Applying these principles to the processes in the Standard, we can
construct a new model.

The source character set contains the 95 required characters and the "new
line" indicator. It also contains as many additional characters as are
defined by every valid multibyte character (and making allowance for shift
states).

For example, suppose that a given encoding consists of:
- codes 1 to 96 are the required characters;
- codes 101 to 120 are always followed by a code from 1 to 100, and each
   pair represents a character;
- codes 121 to 127 each represent one of four characters depending on the
   choice of shift state;
- codes 97 to 100 select a shift state; this only affects codes 121 to 127.
Therefore the entire encoding contains 96+20*100+8*4 = 2128 characters,
and that is the size of the source character set.

Translation phase 1 converts all input to characters from this set. Thus
the sequence:

     1  81  81  78  46 100 122 122 101  54
     A   ?   ?   /   t       $   $       `

is converted to the 6 source character sequence A\t$$'

If a source character can be generated in more than one way (e.g. through
the use of alternative shift sequences), an implementation is free to
annotate the character with this information. This annotation is used
later.

Within string literals, these sequences are parsed into s-chars during
TP3; in this case there are 5 such s-chars. Other source code also works
in terms of these source characters.

TP4 stringisation and token pasting works in terms of these source
characters.

**Supplied data**
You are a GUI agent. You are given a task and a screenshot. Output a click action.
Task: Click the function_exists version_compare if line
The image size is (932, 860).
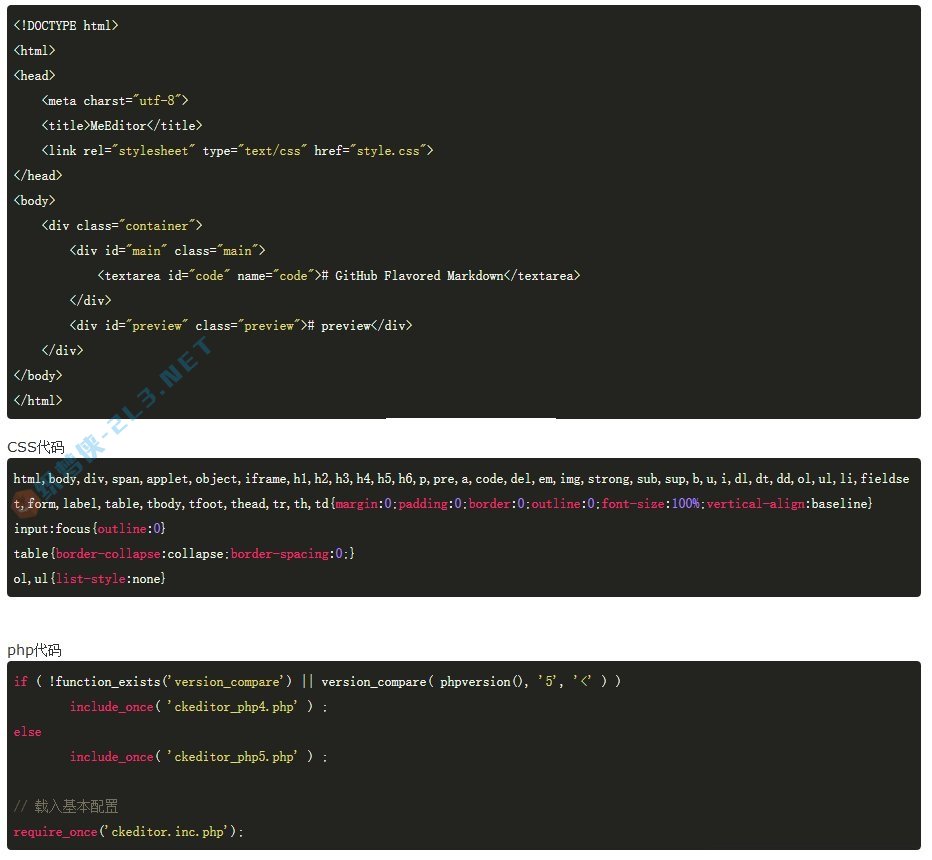[x=317, y=681]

**What you need to do**
Reproduce the passage above on the source character set word for word, from beginning to end.

**Response**
Applying these principles to the processes in the Standard, we can
construct a new model.

The source character set contains the 95 required characters and the "new
line" indicator. It also contains as many additional characters as are
defined by every valid multibyte character (and making allowance for shift
states).

For example, suppose that a given encoding consists of:
- codes 1 to 96 are the required characters;
- codes 101 to 120 are always followed by a code from 1 to 100, and each
   pair represents a character;
- codes 121 to 127 each represent one of four characters depending on the
   choice of shift state;
- codes 97 to 100 select a shift state; this only affects codes 121 to 127.
Therefore the entire encoding contains 96+20*100+8*4 = 2128 characters,
and that is the size of the source character set.

Translation phase 1 converts all input to characters from this set. Thus
the sequence:

     1  81  81  78  46 100 122 122 101  54
     A   ?   ?   /   t       $   $       `

is converted to the 6 source character sequence A\t$$'

If a source character can be generated in more than one way (e.g. through
the use of alternative shift sequences), an implementation is free to
annotate the character with this information. This annotation is used
later.

Within string literals, these sequences are parsed into s-chars during
TP3; in this case there are 5 such s-chars. Other source code also works
in terms of these source characters.

TP4 stringisation and token pasting works in terms of these source
characters.